Тогда Петр и говорит:
— Дело-то, ребята, выходит труба! Валяйте вы с пленными как можно скорее, а я пока задержу наступление.
Мы, конечно, были против.
— Вместе шли, вместе и помирать будем.
Но он настоял на своем:
— Во-первых, надо сообщить нашим, чтобы противник врасплох не нагрянул. Во вторых, пленных надо непременно доставить в штаб… А насчет того, чтобы помереть, — это вы всегда успеете. За меня не беспокойтесь — не в таких переделках бывал, да цел и невредим оставался… И вообще, как командир звена, приказываю вам немедленно идти обратным путем. Исполняйте без разговору.
Нечего делать — пришлось подчиниться.
Пока шли, все стрельба позади слышалась.

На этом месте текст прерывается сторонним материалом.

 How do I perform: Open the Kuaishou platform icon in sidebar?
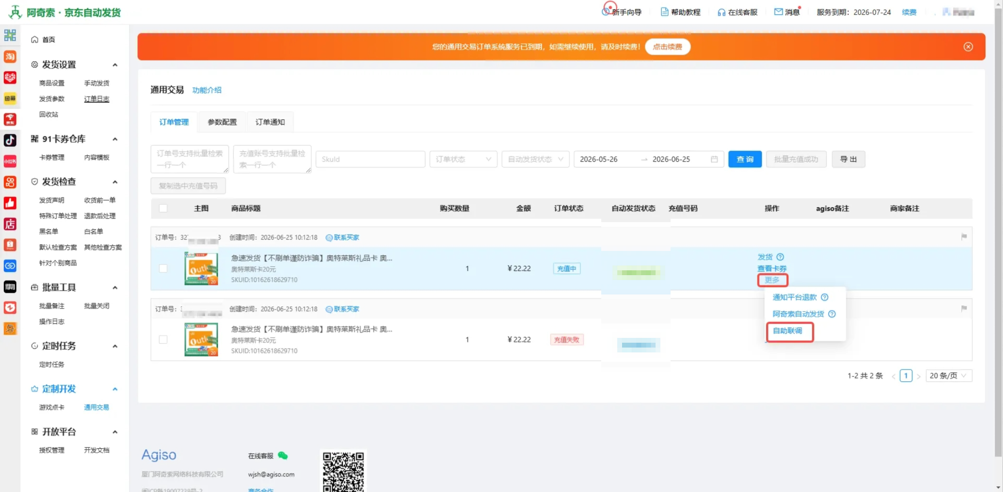(x=10, y=182)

Дед Кузьма тогда хорошо сказал, и слова его мне запомнились:
— Вот, внучки, геройство-то настоящее в чем! Умереть без толку и трус сумеет, но кто для общего дела себя не щадит, тот и есть настоящий герой.
Я и в то время к политике большой интерес имел. Но по молодости в суть плохо вникал. Смелости Петра я, прямо скажу, завидовал. А как дед Кузьма объяснил, оказывается, не в одной смелости дело. И с той поры у меня прямо-таки произошел переворот в мыслях. Ведь когда знаешь, за что идешь, так и силы у тебя прибывает. Вот и теперь: ничего не жаль, только бы победы добиться… Тогда было тоже нелегко, а добились, хотя и с жертвами. Для будущего, для детей наших светлую жизнь отвоевывали.
— Отцы нам пример показали, — сказал новенький.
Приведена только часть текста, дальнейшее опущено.